* Exercise brief *
Exclude the pictures and reproduce exactly the lines that run from the one holding "The height and" to the end of the entries below.

* Stored data *
========================

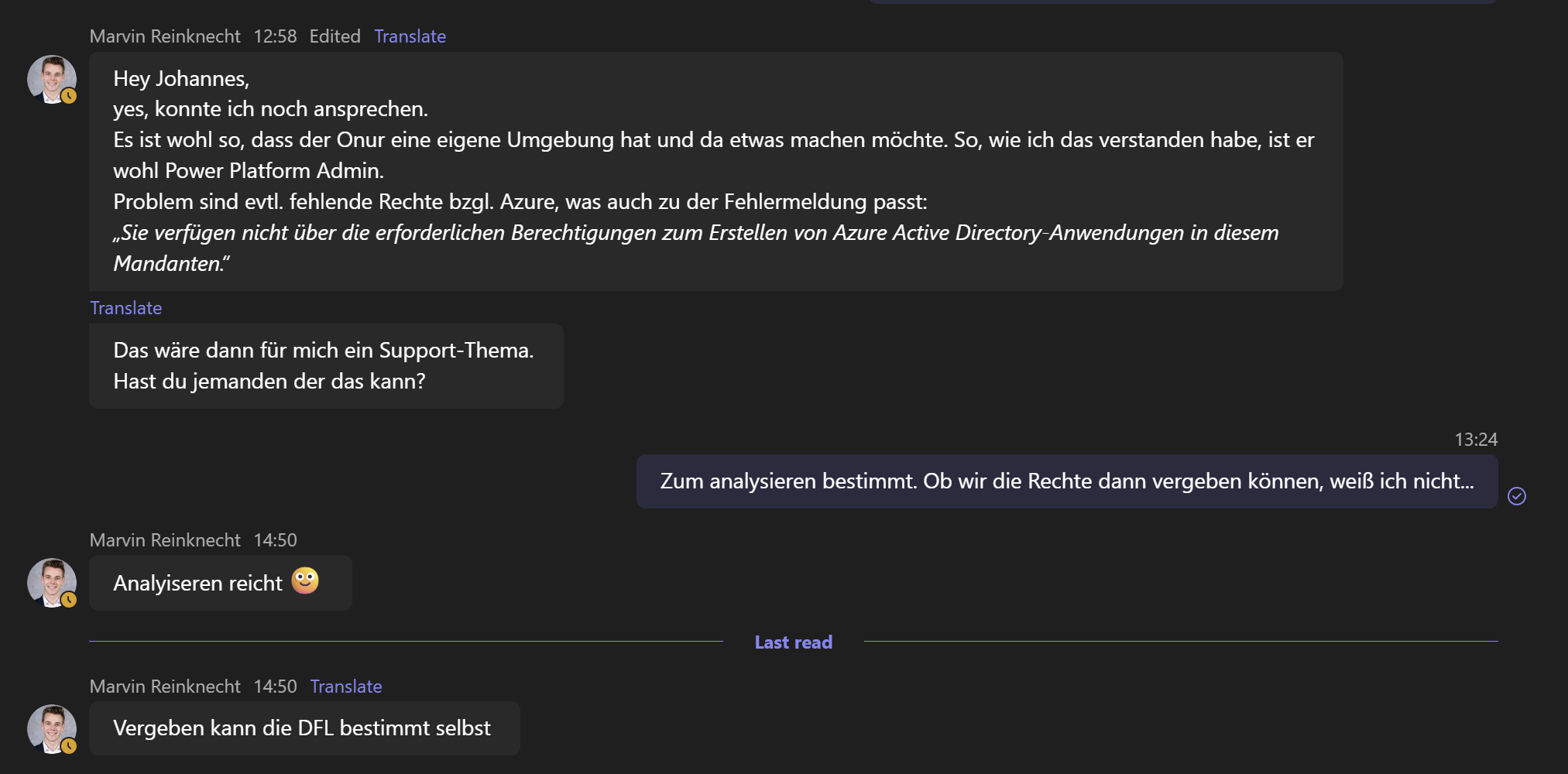
Task: Click Translate next to the last 14:50 timestamp
Action: coord(345,687)
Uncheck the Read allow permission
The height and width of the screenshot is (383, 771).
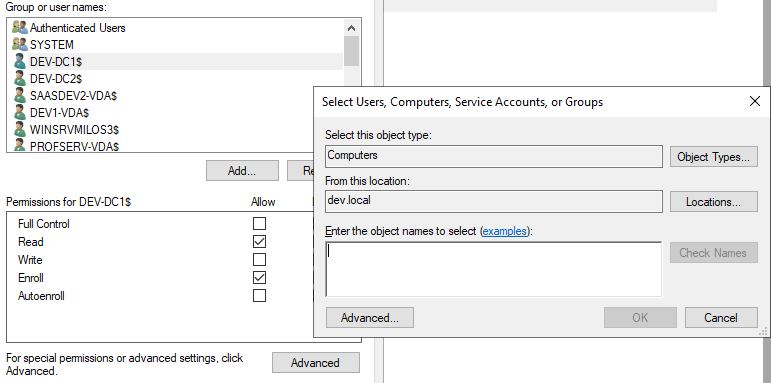259,241

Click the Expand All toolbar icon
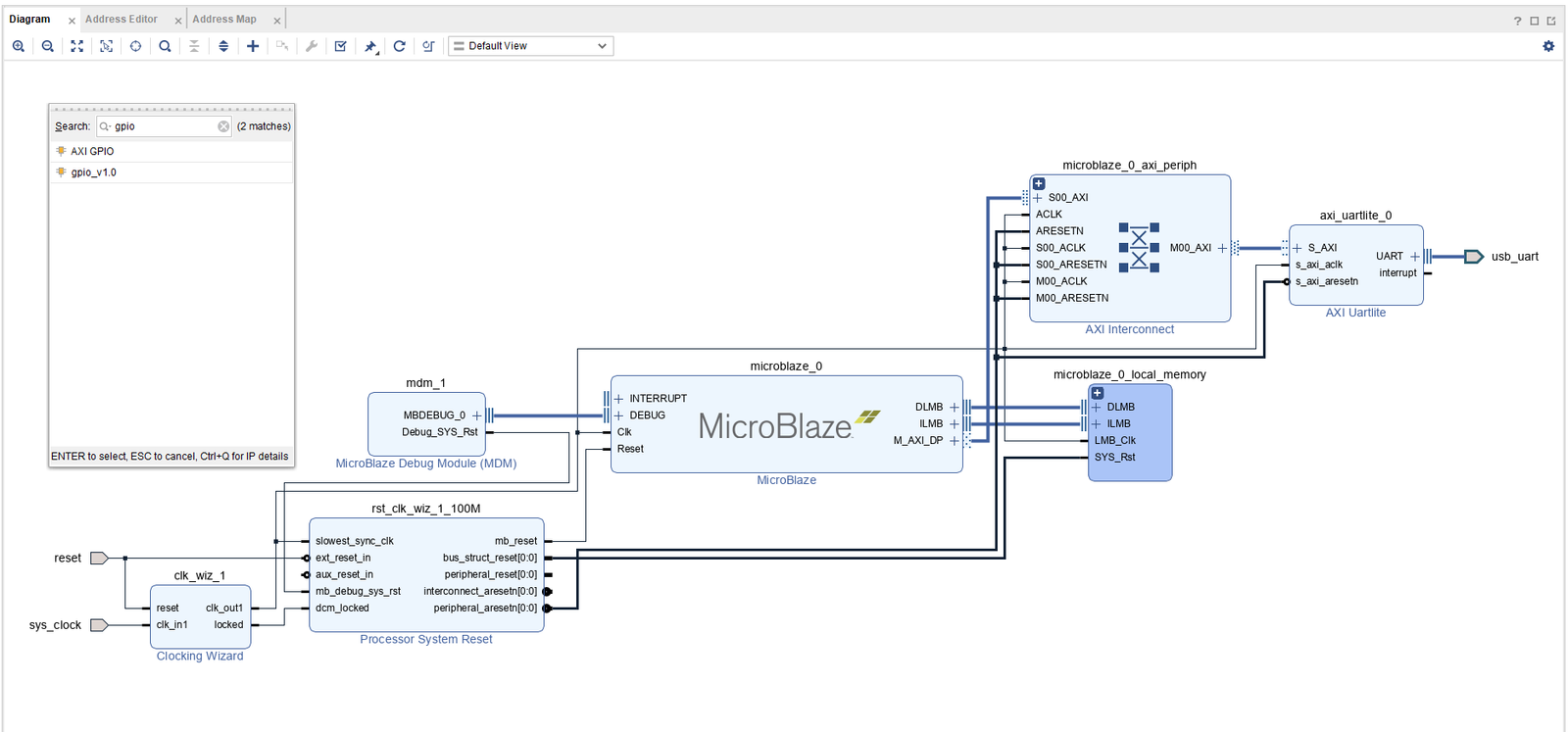pyautogui.click(x=223, y=46)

========================

* Answer to this problem *
The height and width of the screenshot is (383, 771).
259,241

Click the Expand All toolbar icon
pyautogui.click(x=223, y=46)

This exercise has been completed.